The methanol industry is global, with production in Asia, North and South America, Europe, Africa and the Middle East. The raw material is mainly natural gas for all producing countries except China, where the primary feed-stock is coal (Seuser, 2015). Global annual methanol production capacity exceeds 100 million tons. Methanol is used for many purposes, mainly in the chemical industry; fuel accounts for around nine million tons, mostly used as blend in gasoline. The global demand in 2014 was estimated at around 65–70 million tons, out of which at least 40 million tons were used in China (IHS, 2015). Methanol is available in all major shipping hubs globally.

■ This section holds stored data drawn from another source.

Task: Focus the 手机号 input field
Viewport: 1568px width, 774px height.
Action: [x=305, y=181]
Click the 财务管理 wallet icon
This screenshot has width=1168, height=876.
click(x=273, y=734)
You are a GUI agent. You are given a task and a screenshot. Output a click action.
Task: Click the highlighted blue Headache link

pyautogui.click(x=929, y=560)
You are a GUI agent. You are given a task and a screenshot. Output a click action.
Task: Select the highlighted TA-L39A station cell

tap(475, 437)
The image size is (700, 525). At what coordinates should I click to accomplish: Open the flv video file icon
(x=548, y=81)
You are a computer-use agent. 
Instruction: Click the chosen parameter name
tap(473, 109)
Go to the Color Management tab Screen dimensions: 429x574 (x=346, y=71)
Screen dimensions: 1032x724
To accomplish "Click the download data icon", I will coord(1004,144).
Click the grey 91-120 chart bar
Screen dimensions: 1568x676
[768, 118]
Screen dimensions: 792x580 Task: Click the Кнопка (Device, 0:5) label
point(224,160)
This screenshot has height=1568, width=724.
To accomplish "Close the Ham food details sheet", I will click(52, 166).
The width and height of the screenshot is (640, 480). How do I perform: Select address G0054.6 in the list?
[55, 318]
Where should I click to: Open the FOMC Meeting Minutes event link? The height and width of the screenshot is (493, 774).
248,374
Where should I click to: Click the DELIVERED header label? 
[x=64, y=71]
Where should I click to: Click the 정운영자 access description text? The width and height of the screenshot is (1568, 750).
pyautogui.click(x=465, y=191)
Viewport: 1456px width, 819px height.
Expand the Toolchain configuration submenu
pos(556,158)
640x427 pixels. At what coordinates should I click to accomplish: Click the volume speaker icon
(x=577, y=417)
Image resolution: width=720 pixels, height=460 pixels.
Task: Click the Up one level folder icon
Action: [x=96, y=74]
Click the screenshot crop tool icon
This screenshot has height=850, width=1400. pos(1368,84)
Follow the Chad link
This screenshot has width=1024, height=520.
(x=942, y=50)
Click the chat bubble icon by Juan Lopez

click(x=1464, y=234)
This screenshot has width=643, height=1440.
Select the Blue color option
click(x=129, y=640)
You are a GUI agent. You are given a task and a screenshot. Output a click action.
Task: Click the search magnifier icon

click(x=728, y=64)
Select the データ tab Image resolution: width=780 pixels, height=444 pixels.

Several new plants are under construction.

Safety and handling of methanol

Changing fuels poses new challenges to operators in terms of handling and safety. Methanol is a low flashpoint fuel, meaning that it can vaporize and mix with air to form a flammable mixture at a relatively low temperature, a fact that has to be addressed in the safety assessment. Having a low flashpoint is a characteristic that methanol shares with LNG. However, unlike LNG, methanol is a liquid at ambient temperature and pressure, meaning that it can be stored in ordinary tanks with few modifications. With regards to storage and handling, methanol shares many characteristics with HFO.

Future engine technologies

Current methanol engines are all modified from dual-fuel engines intended for HFO, diesel and gas. A limited number of engines are suitable for retrofit. The converted engines are performing well but are not optimized for the purpose. The change to methanol fuel allows construction of more efficient and smaller engines.  Several universities are developing new engine concepts for the combustion of methanol, and also other alcohols, in a diesel process. They include MIT, University of Ghent and Lund University of Technology. The production cost of methanol is dependent on the raw material and production process. The processes that produce methanol via synthesis gas can be run with many raw materials, both fossil and renewable. For renewable raw material, a difference in production cost will arise from the upstream chain, that is, raw material acquisition.Methanol is an attractive alternative from the point of view of fuel storage and bunkering infrastructure costs. Additionally, methanol is modular, allowing shipping companies to start with relatively modest investments and build up gradually as more ships convert to the fuel. As a fuel, methanol has been cost-competitive for the better part of the past five years but is currently at a disadvantage compared with low-sulfur marine gas oil.